Why it matters: Without sanitization, malicious or malformed endpoint paths could cause problems in your database or analytics. We clean them up automatically.

How to configure: You can set limits in your settings:

DRF_API_KEY = {
    "MAX_ENDPOINTS_PER_KEY": 1000,  # Maximum unique endpoints to track
    "MAX_ENDPOINT_LENGTH": 500,     # Maximum endpoint path length
}

Audit Logging

Knowing who accessed what and when is crucial for security. That's why we log important security events.

What we log:

• Successful and failed authentication attempts
• API key creation and revocation
• IP-based access denials
• Security-related errors

Why it matters: If something goes wrong, audit logs help you figure out what happened. You can see who accessed your API, when, and from where.

How to access: Audit logs are written to Django's logging system. Configure your logging settings to capture these events:

LOGGING = {
    'version': 1,
    'handlers': {
        'file': {
            'class': 'logging.FileHandler',
            'filename': 'security.log',
        },
    },
    'loggers': {
        'drf_simple_apikey': {
            'handlers': ['file'],
            'level': 'INFO',
        },
    },
}

Security Best Practices

Here are some recommendations to keep your API keys secure:

1. Store Fernet keys securely: Always use environment variables, never hardcode them in your source code. Use a secrets management service in production.

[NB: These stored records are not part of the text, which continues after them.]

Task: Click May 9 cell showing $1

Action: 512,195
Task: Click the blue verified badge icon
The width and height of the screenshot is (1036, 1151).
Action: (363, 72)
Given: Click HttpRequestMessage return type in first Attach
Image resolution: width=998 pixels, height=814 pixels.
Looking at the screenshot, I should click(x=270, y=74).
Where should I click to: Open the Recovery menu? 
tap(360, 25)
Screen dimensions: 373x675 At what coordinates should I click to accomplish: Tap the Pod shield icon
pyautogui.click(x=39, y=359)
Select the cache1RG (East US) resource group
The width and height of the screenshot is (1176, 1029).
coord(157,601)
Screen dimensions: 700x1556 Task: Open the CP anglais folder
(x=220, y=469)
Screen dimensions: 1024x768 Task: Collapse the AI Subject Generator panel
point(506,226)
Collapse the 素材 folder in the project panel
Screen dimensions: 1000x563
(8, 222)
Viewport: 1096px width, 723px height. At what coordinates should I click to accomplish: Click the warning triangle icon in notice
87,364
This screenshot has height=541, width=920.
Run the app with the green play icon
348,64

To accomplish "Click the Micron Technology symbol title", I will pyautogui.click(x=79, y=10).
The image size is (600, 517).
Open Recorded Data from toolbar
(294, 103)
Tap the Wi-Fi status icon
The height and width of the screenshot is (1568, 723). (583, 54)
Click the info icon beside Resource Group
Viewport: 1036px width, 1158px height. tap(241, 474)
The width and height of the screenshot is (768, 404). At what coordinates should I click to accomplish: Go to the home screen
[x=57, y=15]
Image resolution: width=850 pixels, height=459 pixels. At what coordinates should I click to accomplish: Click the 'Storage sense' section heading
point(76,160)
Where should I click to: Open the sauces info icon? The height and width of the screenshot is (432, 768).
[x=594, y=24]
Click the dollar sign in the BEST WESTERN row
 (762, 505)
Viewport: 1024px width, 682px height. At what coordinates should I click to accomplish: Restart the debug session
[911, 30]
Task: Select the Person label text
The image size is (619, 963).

2. Use HTTPS: Always enforce HTTPS in production. Never send API keys over unencrypted connections.

3. Rotate keys regularly: Use the rotation feature to periodically change your encryption keys. See Rotation for details.

4. Monitor audit logs: Regularly review your audit logs for suspicious activity. Look for unusual patterns or repeated failed authentication attempts.

5. Limit IP access: When possible, use IP whitelisting to restrict API key access to known IP addresses.

6. Revoke compromised keys: If you suspect an API key has been compromised, revoke it immediately through the admin interface or programmatically.

7. Keep dependencies updated: Regularly update the package and its dependencies to get the latest security patches.